Inverse problems form a central part for researchers in pattern analysis and machine intelligence. Data is assumed to be generated by an "underlying process" linear or non-linear and the goal is to "understand" the process. By understanding here I mean having an increased control on the predictability of the data. There are two main top-level categories of processes that effect the data we observe: (1) The true/hidden process and (2) the data acquisition process. The actual goal is to understand (1). The more we account for (2) explicitly the better versed we can be in the real inverse problem of understanding (1).
I have worked on contour grouping and robot mapping problems where the goal was to use 2D spatial data and range data respectively for recognition and navigation applications. In computer vision and robotics main stream pretty much focuses on inferring the computers very specific abilities of humans like recognition and navigation without worrying the true underlying process that generates recognition and navigation abilities. It's like relaxing the problem of predictability to constrained replicability using the observed data without all the way going back to the process that generated the original data. I should mention some people are working in that direction.
Lately I have been working on brain image data. Besides using 3D spatial data there is quite an effort to reach closer to the original process that still has a lot of fertility in terms of academic careers. Since brain imaging has medical implications the conclusions/applications tend to be conservative and hence the goal becomes to get to the real process as closely as possible before we generate new applications from observed data. To put it in different words, it's a very conservative data mining AI application. Yesterday I met Daniel Rowe who was all advertising about his grand unified theory (GUT) about fMRI data processing to account for (2) as much as possible in a unified way. This is very useful as it allows us to get closer to the real (1).

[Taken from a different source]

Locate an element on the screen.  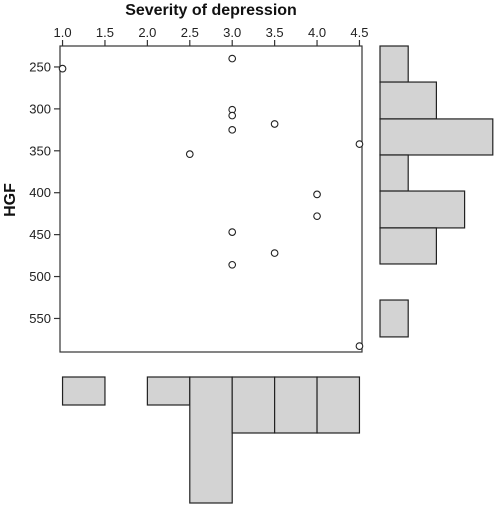
x-tick-label: 2.5 is located at coordinates (190, 32).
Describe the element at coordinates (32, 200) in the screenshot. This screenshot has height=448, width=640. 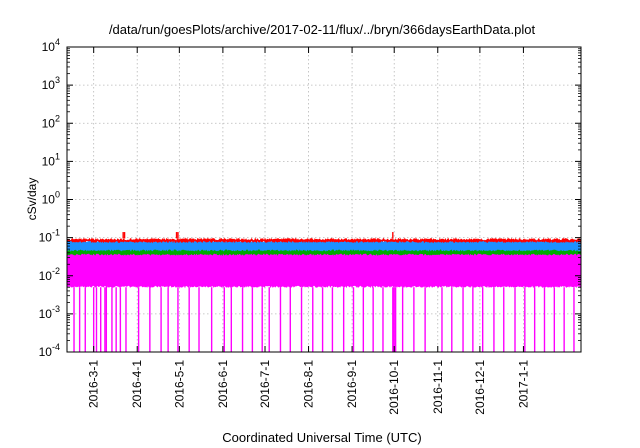
I see `y-axis-label: cSv/day` at that location.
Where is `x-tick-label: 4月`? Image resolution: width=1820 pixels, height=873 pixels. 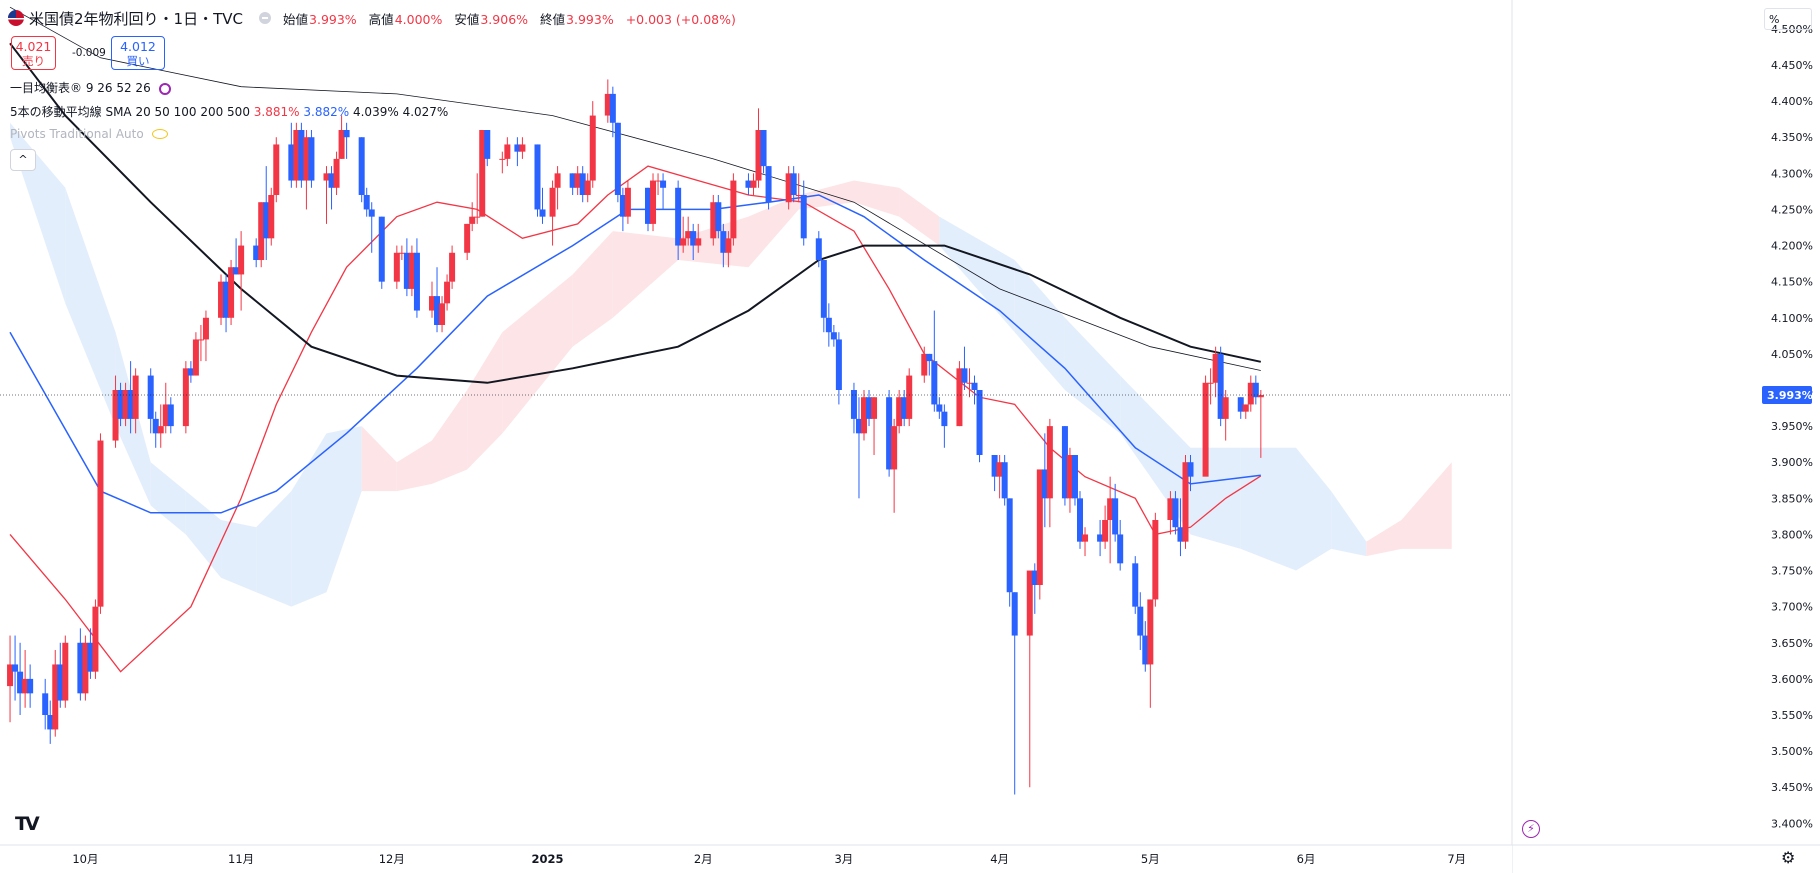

Life is a very interesting process too that generates lots of data in Nature. Understanding life is a very hard inverse problem. We need as much data as possible to be able to confidently understand non-trivial facts about life. Hence the basic assumption of life is to sustain it as long as we can and for that we need to make it valuable and interesting without influencing independent will too much that can reduce the utility of the data. Many generations have been trying to understand the process using contemporary analytical tools. In some sense its hardness is what actually makes it interesting, as I kind of discussed about it before.
I thought about writing about this about 6 months ago. Finally almost as a total random event, I just decided to write it up tonight! It's hard to completely explain the underlying process of my thoughts :) A key problem in data analysis is scale. I would like to post about it sometime but for a nice discussion about this problem in the context of computer vision, look at this paper by Song-Chun Zhu whose work I really admire.